EXERCISE OBJECTIVE: Convert everything from the line containing "This screenshot has height=242, width=342." down to the end of the entries into a JSON array of strings, one string per line, omitting blank lines. Exclude the pictures from the output.

--- start of MATERIALS PROVIDED ---

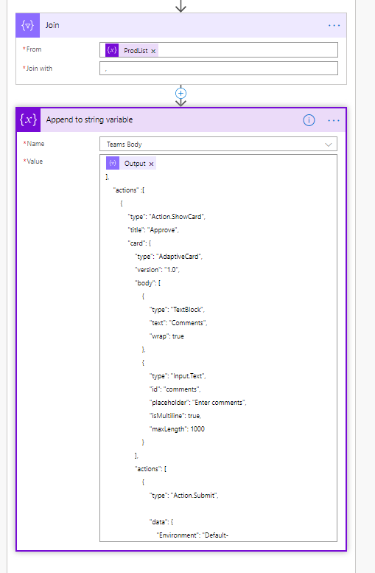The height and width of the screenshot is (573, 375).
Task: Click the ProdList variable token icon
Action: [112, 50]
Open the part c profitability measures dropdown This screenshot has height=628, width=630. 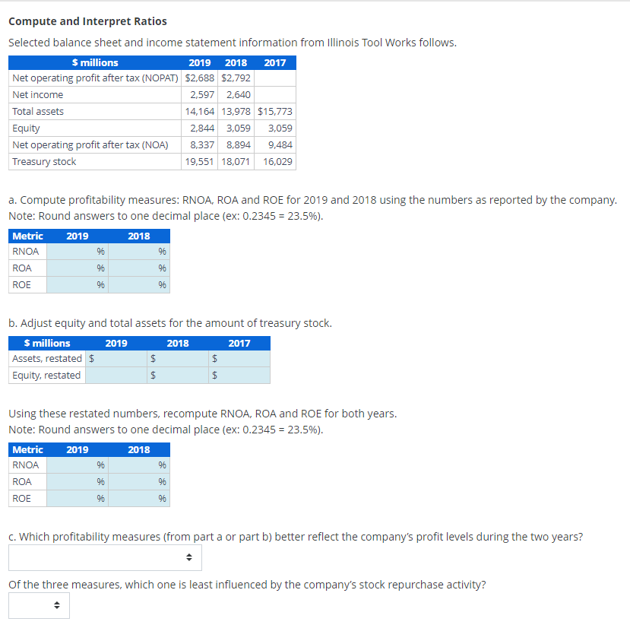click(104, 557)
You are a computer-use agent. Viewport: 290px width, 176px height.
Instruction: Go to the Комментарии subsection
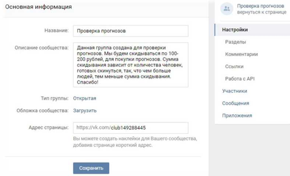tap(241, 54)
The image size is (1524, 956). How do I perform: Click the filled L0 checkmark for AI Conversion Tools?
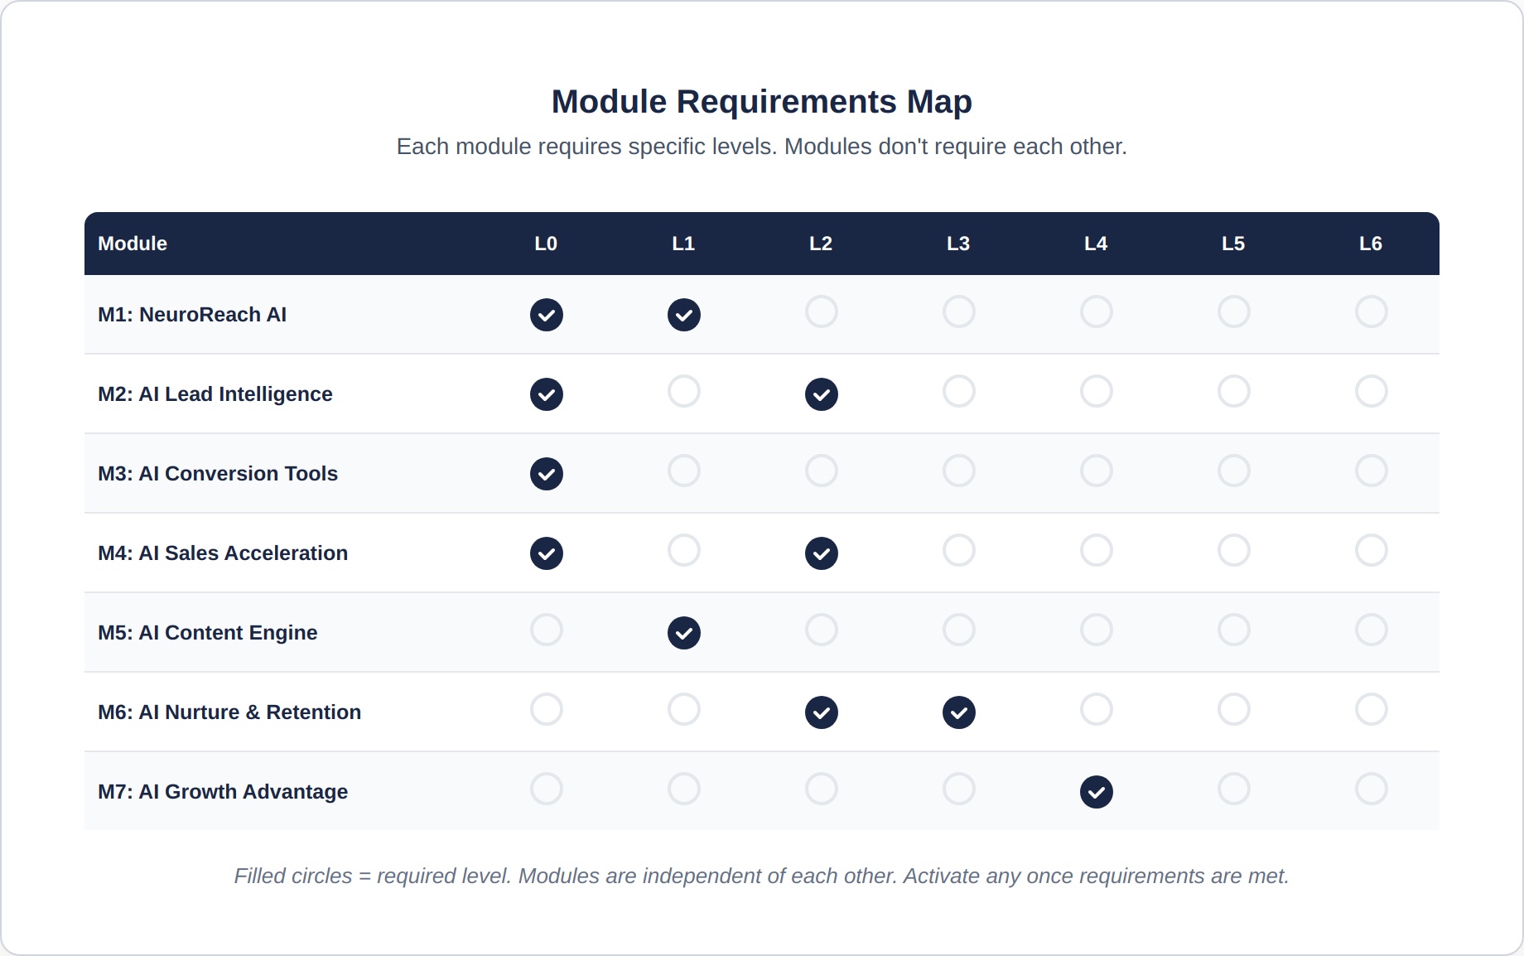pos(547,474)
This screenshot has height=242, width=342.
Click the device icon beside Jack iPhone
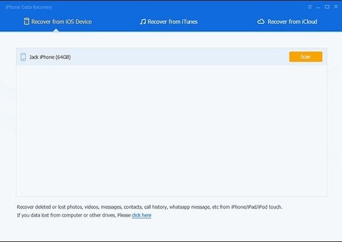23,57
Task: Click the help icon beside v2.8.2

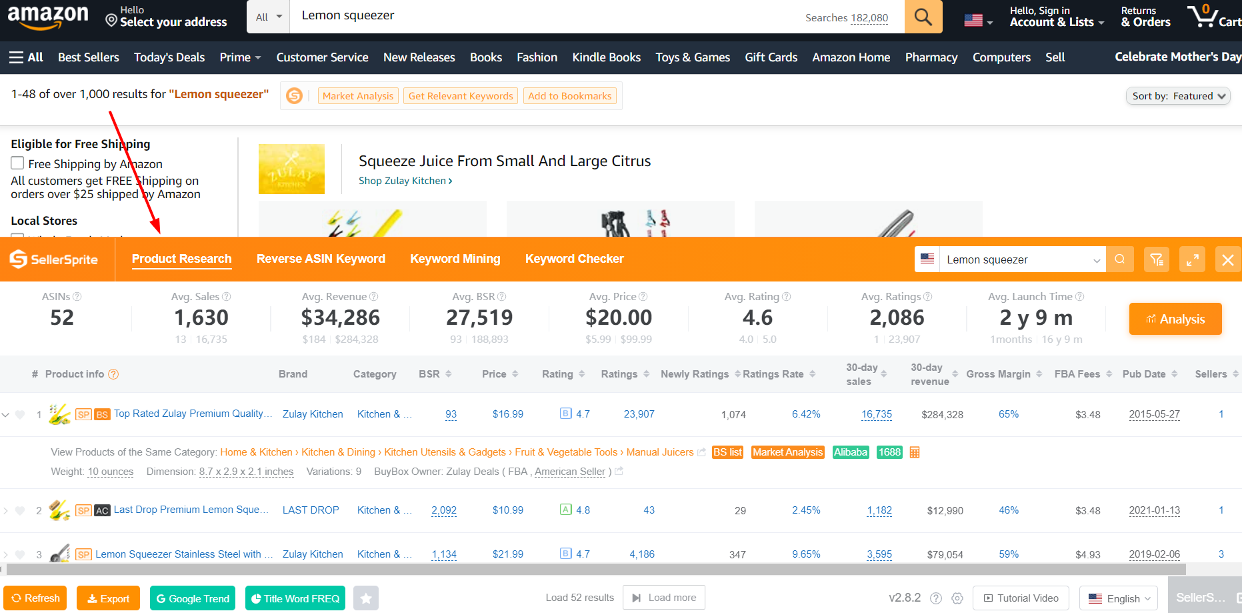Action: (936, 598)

--- end of MATERIALS PROVIDED ---

OUTPUT BELOW:
[
  "This screenshot has height=242, width=342.",
  "Click the device icon beside Jack iPhone",
  "23,57",
  "Task: Click the help icon beside v2.8.2",
  "Action: (936, 598)"
]